Cutting-edge technology, disruptive ideas and a smart anticipation of the market’s needs, particularly where AI meets cloud security, will attract a greater share of the investment inflows and cause a sector shake-out. A survey by SiliconAngle suggests that the four companies best placed to exploit AI are Palo Alto, CrowdStrike, Okta [OKTA] and Zscaler.
How to invest in cybersecurity stocks
ETFs, or exchange-traded funds, offer an economical and diversified way to invest in a variety of stocks within a particular theme.
Funds in focus: First Trust Nasdaq Cybersecurity ETF
The First Trust Nasdaq Cybersecurity ETF [CIBR], which holds $5.1bn in assets under management, is the largest cybersecurity ETF. The fund aims to replicate the Nasdaq CTA Cybersecurity Index, which tracks the performance of companies primarily involved in the cybersecurity space. CIBR gained 15.36% in the six months to 28 July.

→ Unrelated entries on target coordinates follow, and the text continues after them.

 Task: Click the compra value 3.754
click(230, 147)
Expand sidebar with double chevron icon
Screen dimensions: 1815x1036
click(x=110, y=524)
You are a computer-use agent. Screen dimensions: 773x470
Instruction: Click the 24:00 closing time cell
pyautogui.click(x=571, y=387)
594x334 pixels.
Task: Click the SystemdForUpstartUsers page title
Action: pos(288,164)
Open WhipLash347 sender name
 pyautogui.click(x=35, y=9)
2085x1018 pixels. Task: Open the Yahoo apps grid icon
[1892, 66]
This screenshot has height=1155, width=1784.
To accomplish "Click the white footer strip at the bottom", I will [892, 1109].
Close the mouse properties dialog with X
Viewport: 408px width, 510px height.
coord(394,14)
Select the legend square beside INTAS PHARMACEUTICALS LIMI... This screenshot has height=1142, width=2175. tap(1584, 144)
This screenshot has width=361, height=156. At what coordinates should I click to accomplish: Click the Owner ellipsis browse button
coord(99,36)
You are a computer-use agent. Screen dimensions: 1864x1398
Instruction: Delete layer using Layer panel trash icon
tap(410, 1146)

Investors can also select the Global X Cybersecurity ETF [BUG], which tracks the Indxx Cybersecurity Index. BUG gained 11.88% in the six months to 28 July. As of 30 June, 96.3% of the fund’s holdings are in the information technology sector, while the remaining 3.7% are in communication services.
The iShares Cybersecurity and Tech ETF [IHAK] tracks the NYSE FactSet Global Cyber Security Index. It is up 14.15% in the last six months. Like BUG, IHAK’s holdings are disproportionately in the information technology sector which has a 86.21% weighting as of 27 July, with 13.58% in industrials and the remaining 0.22% of holdings being cash or derivatives.